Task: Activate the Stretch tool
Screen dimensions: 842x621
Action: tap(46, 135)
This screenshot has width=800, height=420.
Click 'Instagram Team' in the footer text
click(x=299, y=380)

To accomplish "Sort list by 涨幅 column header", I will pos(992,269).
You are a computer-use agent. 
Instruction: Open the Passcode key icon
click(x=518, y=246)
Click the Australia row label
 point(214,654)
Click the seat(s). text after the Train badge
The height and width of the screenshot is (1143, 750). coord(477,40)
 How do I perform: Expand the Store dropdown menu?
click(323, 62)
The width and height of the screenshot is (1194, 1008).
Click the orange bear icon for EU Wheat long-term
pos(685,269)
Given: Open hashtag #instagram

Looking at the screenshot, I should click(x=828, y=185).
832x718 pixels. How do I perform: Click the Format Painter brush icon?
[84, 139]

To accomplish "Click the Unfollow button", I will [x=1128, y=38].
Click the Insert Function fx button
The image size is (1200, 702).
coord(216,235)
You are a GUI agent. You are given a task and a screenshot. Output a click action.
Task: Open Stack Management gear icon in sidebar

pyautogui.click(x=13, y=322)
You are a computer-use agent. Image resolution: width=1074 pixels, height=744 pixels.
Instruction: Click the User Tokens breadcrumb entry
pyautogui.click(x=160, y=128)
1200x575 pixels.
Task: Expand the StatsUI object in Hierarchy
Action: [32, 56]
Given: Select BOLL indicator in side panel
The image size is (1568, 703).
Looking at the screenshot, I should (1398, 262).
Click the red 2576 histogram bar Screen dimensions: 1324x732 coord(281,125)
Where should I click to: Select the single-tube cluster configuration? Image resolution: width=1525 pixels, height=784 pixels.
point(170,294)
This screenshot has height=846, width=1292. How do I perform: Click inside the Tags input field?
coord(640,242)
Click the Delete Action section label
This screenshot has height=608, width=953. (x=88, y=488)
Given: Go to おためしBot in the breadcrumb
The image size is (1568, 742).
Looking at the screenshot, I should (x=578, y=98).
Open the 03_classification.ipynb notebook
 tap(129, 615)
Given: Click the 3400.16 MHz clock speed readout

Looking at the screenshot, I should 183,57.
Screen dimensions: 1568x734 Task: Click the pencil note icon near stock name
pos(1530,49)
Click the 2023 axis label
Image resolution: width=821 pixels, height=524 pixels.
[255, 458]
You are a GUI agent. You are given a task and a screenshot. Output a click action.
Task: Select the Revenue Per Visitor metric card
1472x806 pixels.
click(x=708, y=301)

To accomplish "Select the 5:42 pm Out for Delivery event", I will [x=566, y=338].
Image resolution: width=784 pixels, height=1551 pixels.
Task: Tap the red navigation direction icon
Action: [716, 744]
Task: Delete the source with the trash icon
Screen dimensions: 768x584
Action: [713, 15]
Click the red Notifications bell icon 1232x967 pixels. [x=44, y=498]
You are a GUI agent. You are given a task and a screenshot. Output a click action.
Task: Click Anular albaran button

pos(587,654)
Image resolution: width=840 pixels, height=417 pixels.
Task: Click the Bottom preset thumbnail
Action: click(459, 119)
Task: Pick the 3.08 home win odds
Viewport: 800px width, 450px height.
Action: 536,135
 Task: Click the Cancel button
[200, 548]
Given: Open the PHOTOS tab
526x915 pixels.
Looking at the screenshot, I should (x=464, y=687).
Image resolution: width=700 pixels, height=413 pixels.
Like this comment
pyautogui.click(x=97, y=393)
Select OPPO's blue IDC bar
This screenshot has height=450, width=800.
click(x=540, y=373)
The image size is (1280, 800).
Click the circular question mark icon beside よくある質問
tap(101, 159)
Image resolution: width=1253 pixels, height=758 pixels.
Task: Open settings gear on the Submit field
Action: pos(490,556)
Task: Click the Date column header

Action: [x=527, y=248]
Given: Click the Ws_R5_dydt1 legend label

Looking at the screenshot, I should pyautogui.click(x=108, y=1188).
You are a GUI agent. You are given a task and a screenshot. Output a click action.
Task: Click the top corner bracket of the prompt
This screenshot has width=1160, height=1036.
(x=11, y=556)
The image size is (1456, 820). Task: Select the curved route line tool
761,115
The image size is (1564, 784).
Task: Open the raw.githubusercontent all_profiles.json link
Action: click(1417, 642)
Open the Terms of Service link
------------------------------------------------------------------------
- _What is required_
Only lines holding "computer" are wanted; copy all of them from the listing.

- _Solution for this task_
You are a computer-use agent. 
You are a computer-use agent. Image resolution: width=1074 pixels, height=744 pixels.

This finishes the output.